Feces are excreted into a container or honey bucket. Sometimes collected in the container with urine and other waste. Often the deposition or excretion occurs within the residence, such as in a shophouse faced with overpopulation. This system is used in isolated rural areas and is important in developing nations or in areas that lack the adequate infrastructure to have running water.

The material is collected temporarily and will be disposed of depending on local custom.

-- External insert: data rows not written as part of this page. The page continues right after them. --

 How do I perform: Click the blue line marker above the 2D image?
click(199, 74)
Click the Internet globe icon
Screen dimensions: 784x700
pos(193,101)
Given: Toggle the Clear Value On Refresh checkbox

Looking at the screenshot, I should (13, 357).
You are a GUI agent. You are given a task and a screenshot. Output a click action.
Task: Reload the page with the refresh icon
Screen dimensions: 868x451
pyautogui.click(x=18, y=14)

Disposal has varied through time. In urban areas, usually slums, a night soil collector will arrive regularly, at varying time periods depending on the supply and demand for night soil collection. Usually this occurs during the night, giving the night soil its name.

In isolated rural areas such as in farms, the household will usually dispose of the night soil themselves, but this practice is generally not referred to as night soil, though the eventual fate of the night soil, and style of handling, is similar.[citation needed]

After arriving at a collection point, usually as a special treatment centre within the city, or perhaps an open cesspit, methods on dealing with the waste varies. The waste may go on being shipped to another larger centre to be ultimately taken care of, or be disposed of at that particular juncture.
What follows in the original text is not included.